Organizations and businesses often turn to expert service providers, such as accessServices, to more thoroughly test their PDFs for accessibility. Experts use automated solutions to gain a better understanding of a PDF’s overall accessibility status. Then, they dig deeper into specific issues found during the audit and investigate other areas of the document that automated tools sometimes struggle examining.
It’s worth noting that expert service providers are better equipped to test and remediate lengthy and complex PDFs.
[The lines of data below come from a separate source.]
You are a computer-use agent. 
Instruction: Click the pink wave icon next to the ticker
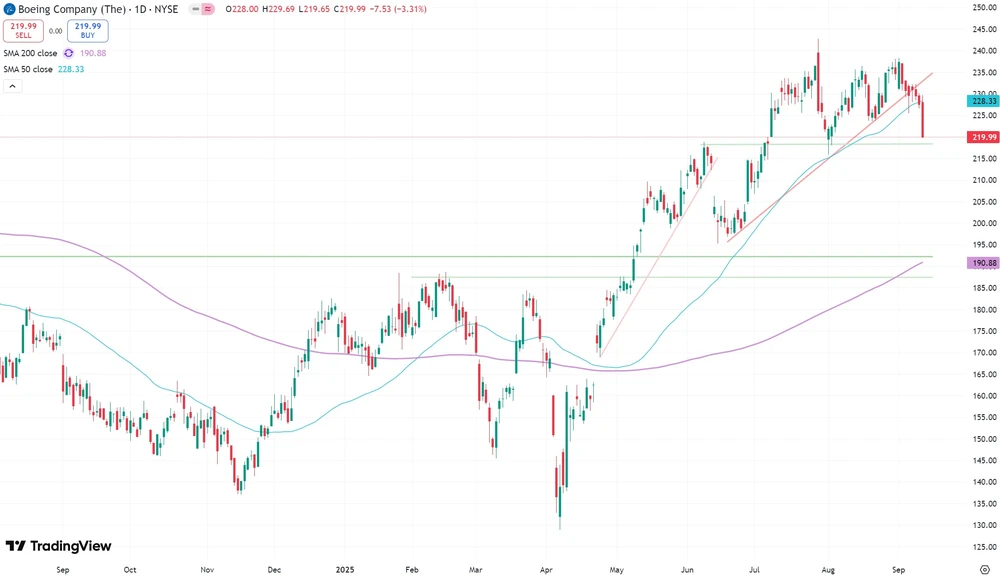205,9
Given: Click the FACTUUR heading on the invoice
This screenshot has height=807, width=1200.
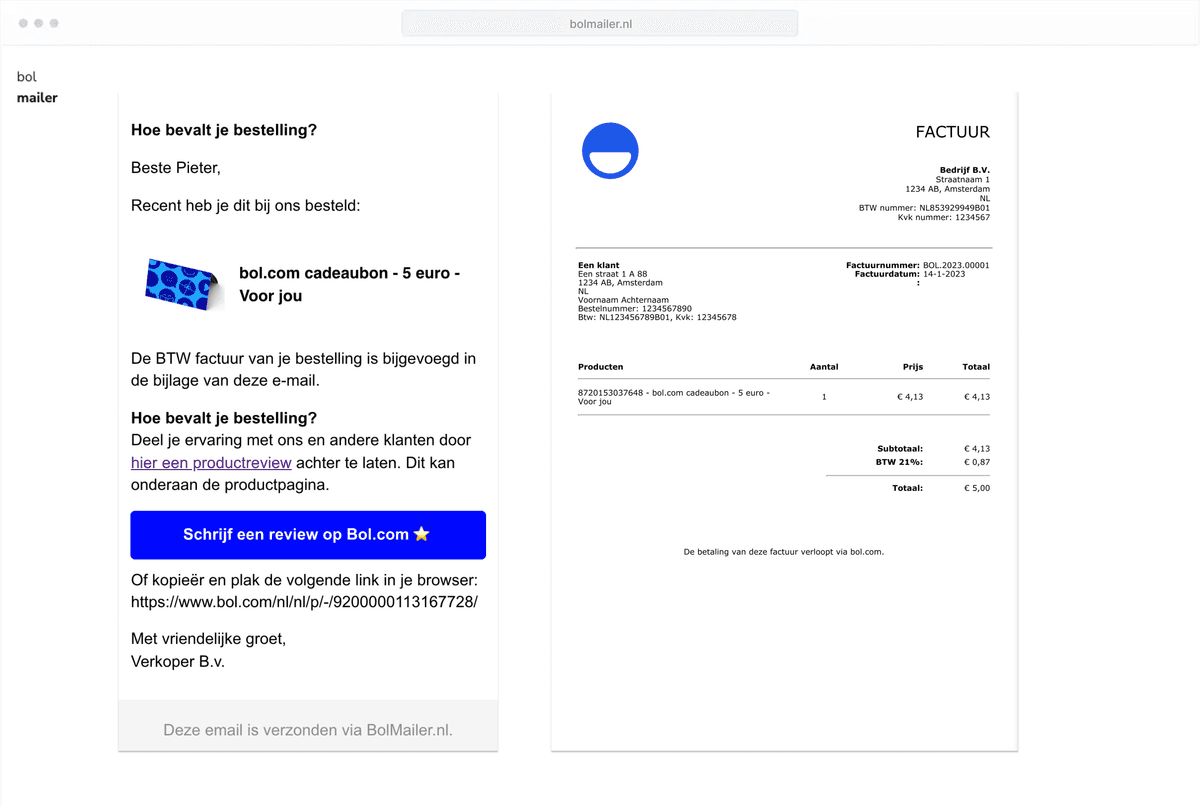Looking at the screenshot, I should point(951,131).
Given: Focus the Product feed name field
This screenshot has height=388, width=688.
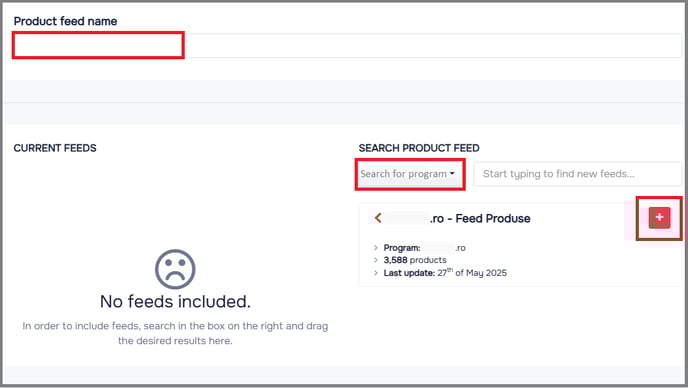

Therefore, organizations and website owners that want to ensure they are presenting PDFs that are completely accessible will often rely on experts for these projects. This is especially true when they need to ensure they are in compliance with specific laws, such as the Americans with Disabilities Act (ADA), Section 508 of the Rehabilitation Act, and the Accessibility of Ontarians with Disabilities Act (AODA). Violating these laws (when applicable) is an act of discrimination against the disability community, and, as such, can result in legal action. With an intimate knowledge of the relevant web accessibility standards and the proper capacity for dealing with lengthy, complicated projects, expert service providers are a safer bet for achieving full PDF accessibility.
When you test your PDFs for accessibility, you showcase your commitment toward the disability community, a group that often faces discrimination when engaging with web-based applications.
There are a number of powerful tools you can use to test PDFs for accessibility. And, while these flag many of the accessibility issues that appear within PDFs, it is best to incorporate manual elements into your testing process.
When conducted by expert service providers like accessServices, the PDF accessibility testing process relies on a healthy balance of automation and manual intervention. The latter ensures that accessibility issues that aren’t detected during the automated test are properly identified and subsequently remediated.